[Part of a data file]
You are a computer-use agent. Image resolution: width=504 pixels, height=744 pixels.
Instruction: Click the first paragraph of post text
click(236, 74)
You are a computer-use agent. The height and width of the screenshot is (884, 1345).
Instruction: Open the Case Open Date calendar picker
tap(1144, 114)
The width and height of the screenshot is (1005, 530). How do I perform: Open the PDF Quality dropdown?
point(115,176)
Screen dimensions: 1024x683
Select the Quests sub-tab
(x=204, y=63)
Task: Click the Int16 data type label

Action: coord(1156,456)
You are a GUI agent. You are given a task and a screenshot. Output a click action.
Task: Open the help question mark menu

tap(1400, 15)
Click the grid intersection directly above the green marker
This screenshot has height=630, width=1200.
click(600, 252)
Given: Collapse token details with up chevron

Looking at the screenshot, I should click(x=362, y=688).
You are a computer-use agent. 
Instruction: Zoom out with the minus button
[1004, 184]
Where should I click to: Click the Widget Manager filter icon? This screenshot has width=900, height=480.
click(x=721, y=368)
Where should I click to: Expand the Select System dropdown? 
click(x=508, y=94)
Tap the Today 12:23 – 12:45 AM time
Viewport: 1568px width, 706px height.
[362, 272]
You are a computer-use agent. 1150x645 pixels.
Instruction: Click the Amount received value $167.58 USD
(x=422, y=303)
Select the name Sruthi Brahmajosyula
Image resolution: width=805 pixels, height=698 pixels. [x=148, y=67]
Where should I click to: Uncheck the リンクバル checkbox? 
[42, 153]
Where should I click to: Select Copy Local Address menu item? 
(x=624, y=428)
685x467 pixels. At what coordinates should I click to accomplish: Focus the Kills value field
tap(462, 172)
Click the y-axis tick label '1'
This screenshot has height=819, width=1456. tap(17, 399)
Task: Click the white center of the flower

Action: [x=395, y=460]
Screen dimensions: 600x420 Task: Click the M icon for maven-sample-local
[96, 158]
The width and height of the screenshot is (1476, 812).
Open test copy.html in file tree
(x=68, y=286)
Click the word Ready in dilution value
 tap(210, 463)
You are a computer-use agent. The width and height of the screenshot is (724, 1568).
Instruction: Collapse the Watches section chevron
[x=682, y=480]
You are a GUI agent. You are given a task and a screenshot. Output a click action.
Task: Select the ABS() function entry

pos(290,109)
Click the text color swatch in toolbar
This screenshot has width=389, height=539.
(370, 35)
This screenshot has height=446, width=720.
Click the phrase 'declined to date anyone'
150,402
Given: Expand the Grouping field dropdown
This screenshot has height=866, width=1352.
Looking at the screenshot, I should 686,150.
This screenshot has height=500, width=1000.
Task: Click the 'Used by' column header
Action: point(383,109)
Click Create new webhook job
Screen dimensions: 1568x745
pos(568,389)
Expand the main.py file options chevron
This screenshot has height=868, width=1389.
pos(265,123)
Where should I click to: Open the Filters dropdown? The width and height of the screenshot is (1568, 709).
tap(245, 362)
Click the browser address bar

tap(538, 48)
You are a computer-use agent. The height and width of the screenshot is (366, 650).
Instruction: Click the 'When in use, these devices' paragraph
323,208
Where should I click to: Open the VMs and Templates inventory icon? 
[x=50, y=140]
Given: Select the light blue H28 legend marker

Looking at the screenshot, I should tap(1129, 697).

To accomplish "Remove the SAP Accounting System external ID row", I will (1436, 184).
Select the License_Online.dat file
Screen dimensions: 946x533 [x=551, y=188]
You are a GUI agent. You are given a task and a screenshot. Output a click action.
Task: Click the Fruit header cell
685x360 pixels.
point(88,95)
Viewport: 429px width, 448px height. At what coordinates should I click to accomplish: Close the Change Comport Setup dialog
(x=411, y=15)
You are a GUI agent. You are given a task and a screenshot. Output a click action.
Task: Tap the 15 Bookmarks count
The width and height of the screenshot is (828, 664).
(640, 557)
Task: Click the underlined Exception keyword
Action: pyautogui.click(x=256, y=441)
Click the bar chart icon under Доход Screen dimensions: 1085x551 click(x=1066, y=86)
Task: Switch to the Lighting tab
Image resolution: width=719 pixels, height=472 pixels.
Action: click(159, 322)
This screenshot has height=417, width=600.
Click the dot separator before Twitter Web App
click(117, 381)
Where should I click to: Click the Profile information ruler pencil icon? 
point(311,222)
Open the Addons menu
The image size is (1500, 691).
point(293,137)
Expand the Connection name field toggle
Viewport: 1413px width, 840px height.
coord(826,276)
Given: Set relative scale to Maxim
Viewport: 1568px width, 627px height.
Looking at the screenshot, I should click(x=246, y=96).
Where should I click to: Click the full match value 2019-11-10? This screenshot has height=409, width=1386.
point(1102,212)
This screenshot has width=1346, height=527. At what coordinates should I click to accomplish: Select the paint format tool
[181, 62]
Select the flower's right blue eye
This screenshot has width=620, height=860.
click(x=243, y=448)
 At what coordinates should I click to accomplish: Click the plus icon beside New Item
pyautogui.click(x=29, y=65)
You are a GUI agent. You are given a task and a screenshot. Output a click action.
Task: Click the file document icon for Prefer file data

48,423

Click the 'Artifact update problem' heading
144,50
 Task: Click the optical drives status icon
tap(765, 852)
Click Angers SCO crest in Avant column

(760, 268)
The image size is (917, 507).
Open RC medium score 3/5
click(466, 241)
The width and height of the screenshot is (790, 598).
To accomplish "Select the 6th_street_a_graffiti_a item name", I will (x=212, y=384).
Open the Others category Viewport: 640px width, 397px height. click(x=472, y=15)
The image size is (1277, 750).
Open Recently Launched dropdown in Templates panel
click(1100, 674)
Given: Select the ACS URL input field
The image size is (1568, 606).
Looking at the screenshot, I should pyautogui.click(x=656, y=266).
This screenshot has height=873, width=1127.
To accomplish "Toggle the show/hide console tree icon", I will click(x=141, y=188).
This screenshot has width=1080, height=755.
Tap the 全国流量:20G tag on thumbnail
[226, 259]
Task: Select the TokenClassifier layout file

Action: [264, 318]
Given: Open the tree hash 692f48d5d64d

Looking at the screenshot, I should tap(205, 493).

# [What to produce]
Copy the data above word for word, everything from the line containing "Click Angers SCO crest in Avant column" down to the end, including both of those ends.

# [Answer below]
Click Angers SCO crest in Avant column

(760, 268)
The image size is (917, 507).
Open RC medium score 3/5
click(466, 241)
The width and height of the screenshot is (790, 598).
To accomplish "Select the 6th_street_a_graffiti_a item name", I will (x=212, y=384).
Open the Others category Viewport: 640px width, 397px height. click(x=472, y=15)
The image size is (1277, 750).
Open Recently Launched dropdown in Templates panel
click(1100, 674)
Given: Select the ACS URL input field
The image size is (1568, 606).
Looking at the screenshot, I should pyautogui.click(x=656, y=266).
This screenshot has height=873, width=1127.
To accomplish "Toggle the show/hide console tree icon", I will click(x=141, y=188).
This screenshot has width=1080, height=755.
Tap the 全国流量:20G tag on thumbnail
[226, 259]
Task: Select the TokenClassifier layout file

Action: [264, 318]
Given: Open the tree hash 692f48d5d64d

Looking at the screenshot, I should tap(205, 493).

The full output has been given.